BEGIN Text
Insights

Why CMS’s Quiet Shift Toward Real-World Evidence Matters for Pharma Strategy

  • By Staff
  • 2 April 2026
  • Industry

Why CMS’s Quiet Shift Toward Real-World Evidence Matters for Pharma Strategy

A recent Endpoints News article highlights a subtle but important shift in how the Centers for Medicare & Medicaid Services (CMS) is approaching the next phase of the Inflation Reduction Act (IRA): a growing openness to real-world evidence (RWE).

While this may seem like a technical policy evolution, it has significant implications for how pharmaceutical companies define value, plan evidence generation, and ultimately bring therapies to market.

For decades, randomized controlled trials (RCTs) have been the gold standard for demonstrating efficacy and safety. But they are not designed to fully capture how therapies perform in routine clinical practice. RWE—drawn from sources such as electronic health records, claims data, and patient registries—offers a more complete picture, reflecting real-world usage, broader patient populations, and long-term outcomes.

CMS’s increasing interest in RWE signals that future IRA negotiations and value assessments may rely more heavily on this type of evidence. That shift raises a critical strategic question: are companies defining the right real-world evidence early enough to support differentiation when it matters most?

Too often, RWE is treated as a downstream activity—something to be layered on after pivotal trials are complete or once a product is already on the market. But in an environment where payers and policymakers are increasingly focused on real-world value, this approach is no longer sufficient.
END Text
BEGIN Provided data
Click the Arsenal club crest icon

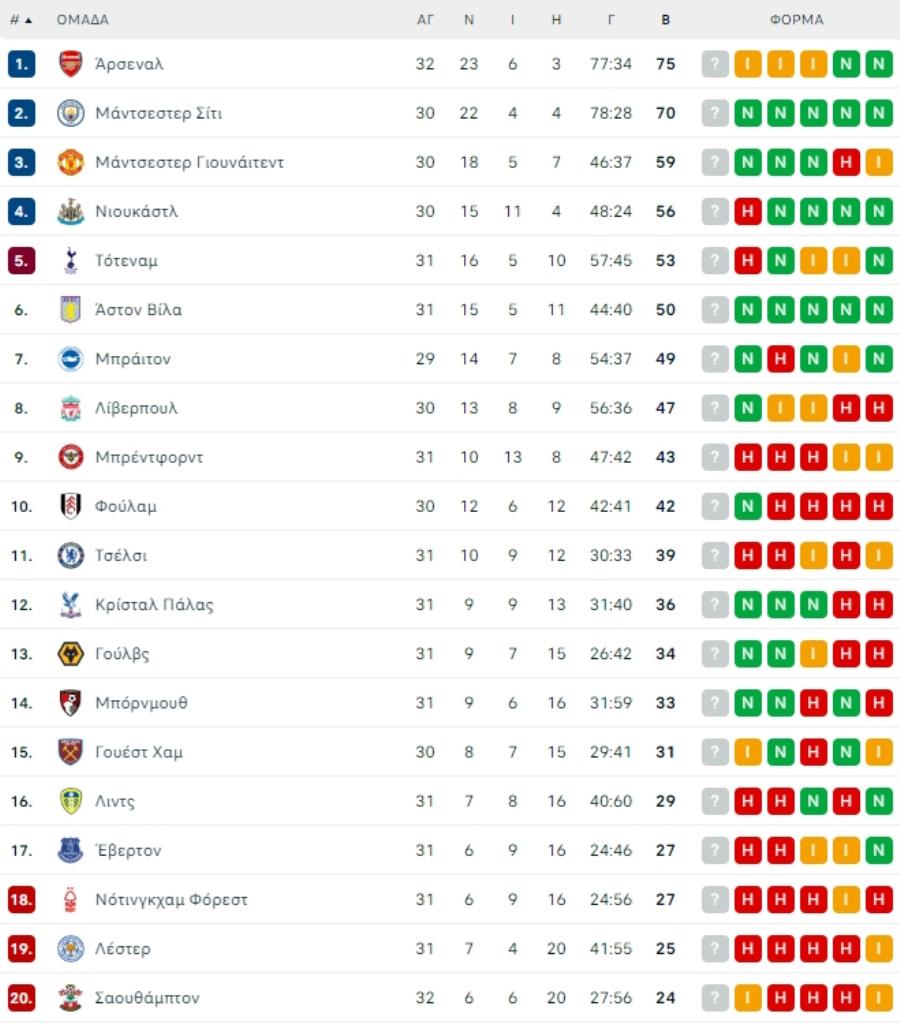coord(70,64)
END Provided data
=== Prompt 1 ===
According to the article on CMS and real-world evidence, what sources does real-world evidence draw from?
=== Prompt 2 ===
Write the next part of the article on CMS and real-world evidence, starting after its final sentence.

=== Response box 1 ===
Electronic health records, claims data, and patient registries.

=== Response box 2 ===
Instead, companies need to think about RWE much earlier in the asset lifecycle. Defining what evidence will be required—and how it will be generated—should be part of the broader path-to-market strategy from the outset. This includes identifying the key comparators, patient populations, and outcomes that will be most relevant not only to clinicians, but also to payers and decision-makers like CMS.

At IDEA Pharma, this is a core part of how we support our clients. We work with teams early to define the evidence strategy that will underpin differentiation, ensuring that RWE is not an afterthought but an integrated component of the overall asset plan. That means aligning evidence generation with future pricing, access, and policy considerations—well before those discussions formally begin.

In practice, this involves prioritising the types of RWE that will meaningfully influence decision-making: comparative effectiveness in real-world populations, durability of response, healthcare resource utilisation, and patient-relevant outcomes. It also means designing studies and data strategies that can deliver robust, credible insights at the right time in the product lifecycle.

The potential expansion of IRA considerations into Medicare Part B therapies further increases the urgency of this approach. Many oncology treatments—an area where IDEA Pharma works extensively with clients—fall into this category. If CMS applies similar evidence expectations here, companies will need to demonstrate not just clinical efficacy, but real-world performance relative to existing standards of care.

This makes early, strategic RWE planning essential for successful market access.

Ultimately, CMS’s pivot toward real-world evidence reflects a broader shift: value is increasingly being assessed in the context of real-world use, not just clinical trial conditions. For pharmaceutical companies, this is both a challenge and an opportunity.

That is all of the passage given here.